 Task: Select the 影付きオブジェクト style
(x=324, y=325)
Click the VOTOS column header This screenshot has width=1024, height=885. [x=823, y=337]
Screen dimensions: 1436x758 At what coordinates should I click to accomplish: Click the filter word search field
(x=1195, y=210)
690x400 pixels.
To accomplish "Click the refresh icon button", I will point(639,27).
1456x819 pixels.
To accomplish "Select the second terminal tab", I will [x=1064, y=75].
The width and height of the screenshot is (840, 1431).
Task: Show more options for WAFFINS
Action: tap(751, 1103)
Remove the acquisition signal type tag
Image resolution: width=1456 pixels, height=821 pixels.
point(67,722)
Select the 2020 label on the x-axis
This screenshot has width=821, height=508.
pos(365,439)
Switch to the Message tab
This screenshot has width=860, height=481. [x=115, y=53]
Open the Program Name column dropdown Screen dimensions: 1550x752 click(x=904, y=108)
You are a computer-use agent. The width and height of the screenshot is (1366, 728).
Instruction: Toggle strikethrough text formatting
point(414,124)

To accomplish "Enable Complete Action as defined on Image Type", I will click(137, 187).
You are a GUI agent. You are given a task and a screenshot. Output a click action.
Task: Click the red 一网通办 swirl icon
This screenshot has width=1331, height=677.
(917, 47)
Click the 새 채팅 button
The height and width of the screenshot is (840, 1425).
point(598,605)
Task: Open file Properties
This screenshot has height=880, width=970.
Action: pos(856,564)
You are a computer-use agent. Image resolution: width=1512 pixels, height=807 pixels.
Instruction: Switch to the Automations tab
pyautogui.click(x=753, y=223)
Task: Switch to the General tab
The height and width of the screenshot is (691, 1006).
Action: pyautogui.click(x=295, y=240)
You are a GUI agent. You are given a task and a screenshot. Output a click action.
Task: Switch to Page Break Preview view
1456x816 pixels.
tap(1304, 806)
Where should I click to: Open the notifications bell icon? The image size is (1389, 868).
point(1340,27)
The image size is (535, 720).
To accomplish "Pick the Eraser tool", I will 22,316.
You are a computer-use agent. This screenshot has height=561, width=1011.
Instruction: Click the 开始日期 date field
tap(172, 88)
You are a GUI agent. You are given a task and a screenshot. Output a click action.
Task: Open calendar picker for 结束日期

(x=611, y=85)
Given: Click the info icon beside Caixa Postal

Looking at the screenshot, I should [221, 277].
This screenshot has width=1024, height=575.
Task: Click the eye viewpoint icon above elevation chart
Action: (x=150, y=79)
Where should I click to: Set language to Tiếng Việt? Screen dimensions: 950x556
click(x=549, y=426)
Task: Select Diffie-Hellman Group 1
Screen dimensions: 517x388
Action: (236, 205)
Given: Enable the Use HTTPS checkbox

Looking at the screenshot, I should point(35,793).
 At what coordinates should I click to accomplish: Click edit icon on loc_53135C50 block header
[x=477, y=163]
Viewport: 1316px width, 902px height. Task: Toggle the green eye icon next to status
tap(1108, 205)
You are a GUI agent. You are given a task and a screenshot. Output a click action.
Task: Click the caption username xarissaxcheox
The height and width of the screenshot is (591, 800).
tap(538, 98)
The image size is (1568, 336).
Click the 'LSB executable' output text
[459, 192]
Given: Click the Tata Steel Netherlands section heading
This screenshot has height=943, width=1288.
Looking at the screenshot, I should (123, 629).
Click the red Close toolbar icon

TASK DESCRIPTION> Print the items word for word, from the first line through the line containing "(x=1195, y=210)", inclusive.

EXPECTED ANSWER>
 Task: Select the 影付きオブジェクト style
(x=324, y=325)
Click the VOTOS column header This screenshot has width=1024, height=885. [x=823, y=337]
Screen dimensions: 1436x758 At what coordinates should I click to accomplish: Click the filter word search field
(x=1195, y=210)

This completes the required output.